On the other hand, we performed synchronous × 6 loupe TESE in a 41 year-old patient. Surprisingly, not only sperm were found, but the couple could have taken home twins at the first ICSI attempt.
Due to this, we always offer biopsies in Klinefelter patients unless 4 conditions are present: more than 40 years old, previous failed testicular biopsy, testicular volume less than 1,5 ml and low testorene level (< 3 ng/ml) with no response to hormonal stimulation. We usually begin with one tablet every second day of clomifen citrate 50 mg, and if testosterone doen’t increase within one month, we recommand one daily tablet. After a 3 month-period, if teststerone is not beyond 3 ng/ml, we may add 5000 IU of HCG twice a week.

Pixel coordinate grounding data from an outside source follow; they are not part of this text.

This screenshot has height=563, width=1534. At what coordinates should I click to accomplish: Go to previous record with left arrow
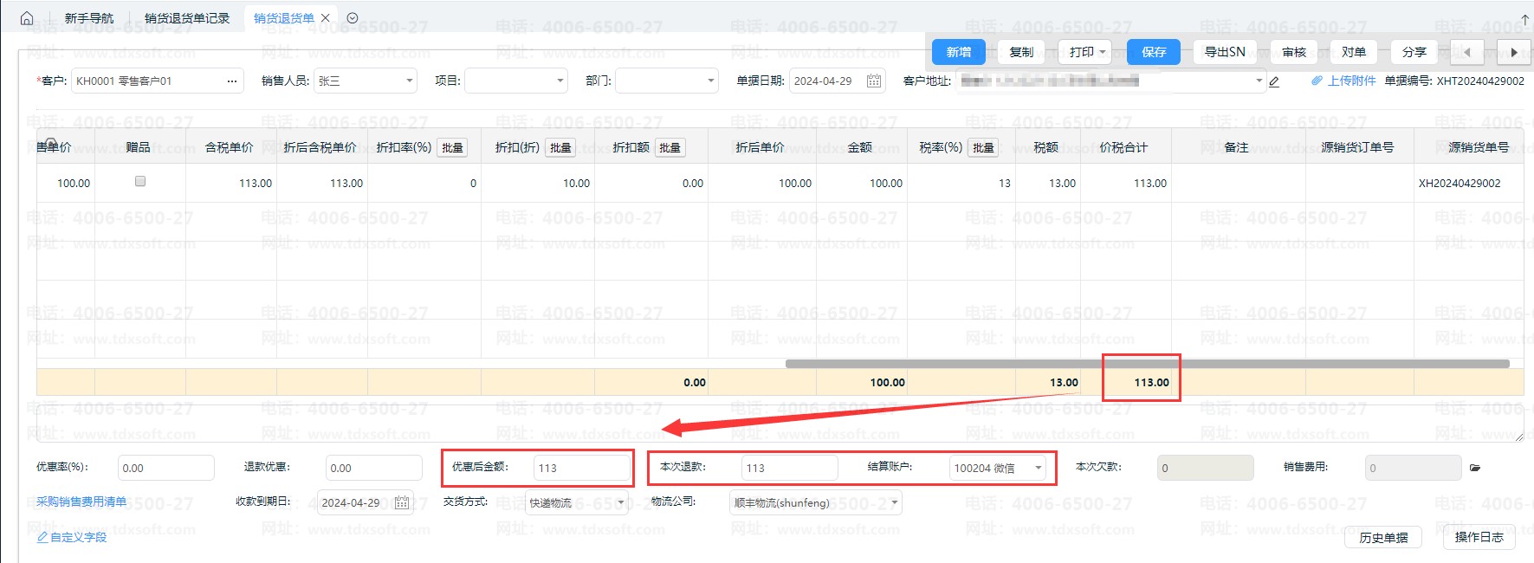1466,52
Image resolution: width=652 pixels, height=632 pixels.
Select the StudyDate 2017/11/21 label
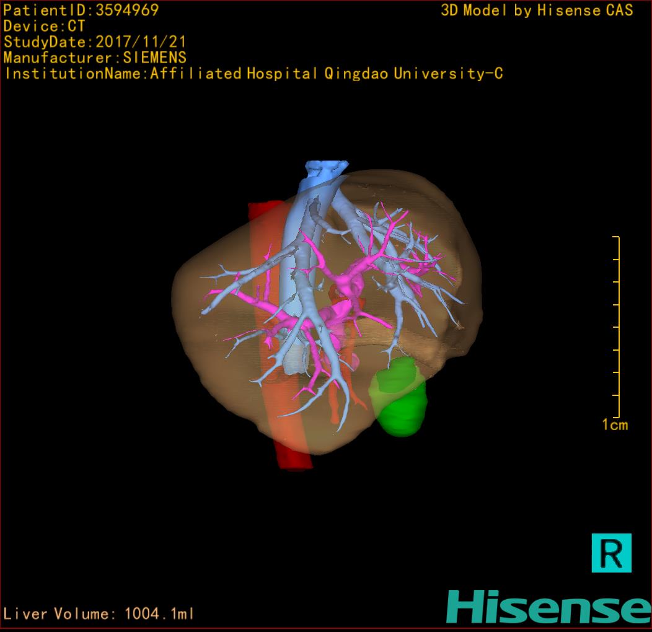pos(95,43)
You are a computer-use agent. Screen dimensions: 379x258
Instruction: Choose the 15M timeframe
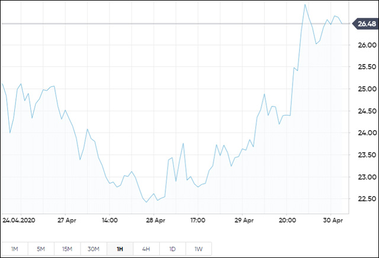tap(67, 249)
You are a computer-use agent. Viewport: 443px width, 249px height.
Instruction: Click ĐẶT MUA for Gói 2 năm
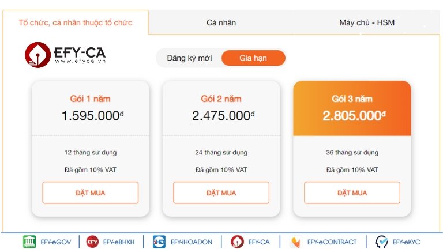coord(222,193)
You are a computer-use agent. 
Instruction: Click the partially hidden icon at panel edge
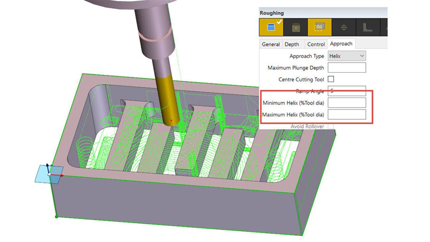(384, 27)
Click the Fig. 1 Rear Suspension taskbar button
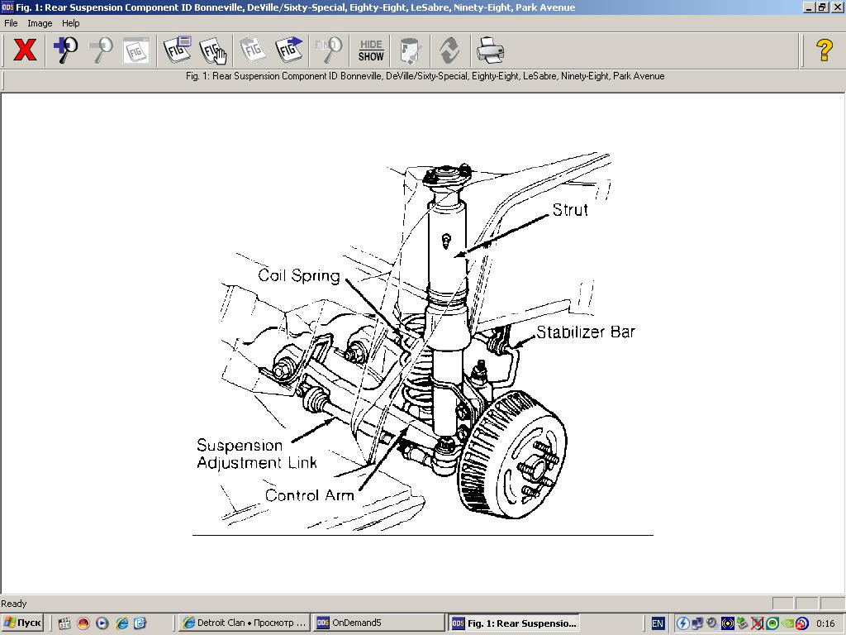This screenshot has height=635, width=846. 513,623
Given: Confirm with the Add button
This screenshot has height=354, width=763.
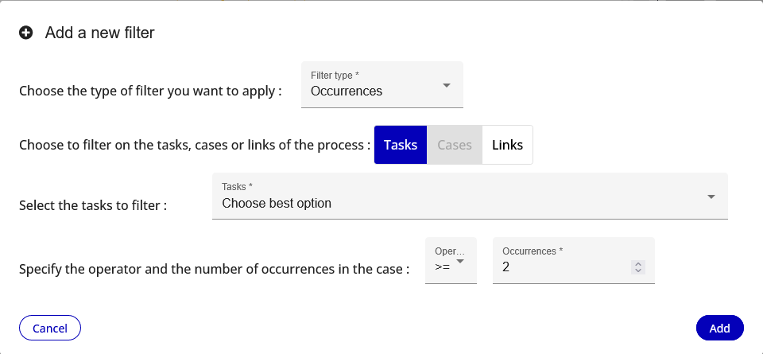Looking at the screenshot, I should click(x=720, y=328).
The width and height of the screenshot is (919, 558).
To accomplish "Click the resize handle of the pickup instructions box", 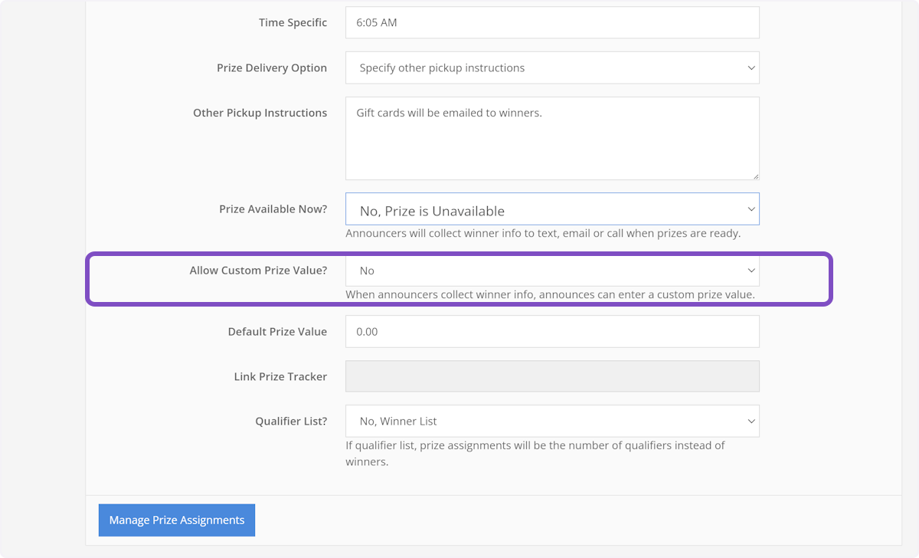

Collaboration between urologists and endocrinologists should be made to discuss wether sperm retrieval should be done by the age of 20, before these young men undergo testosterone replacement therapy, which seems to be a promising option [44].
Testicular tumors
In 11 patients with NOA, ultrasound revealed unexpected infra-clinic testicular tumors. × 6 loupes were useful to identify the tumor from the surrounding tissue and perform tumorectomy with safe margins, together with TESE. Our SRR in such patients is 72.7%.
In benign cases, we performed conservative surgery and in case of leydigomas, 3 of the 6 patients demonstrated sperm in their ejaculate from 3 to 6 months after surgery. In them, freezing was mandatory because they may have recurrence with de novo NOA.
In a patient with unilateral tumor, when no sperm were found in the ipsilateral testis, we never performed contralateral TESE in the same session.
Conservative treatment may be offered in very few selected patients with testis cancer if 5 conditions are present: tumor size< 20 mm, safety distance from the rete testis, no intraepithelial neoplasia in the remaining parenchyma, normal preoperative testosterone levels, close follow-up [48].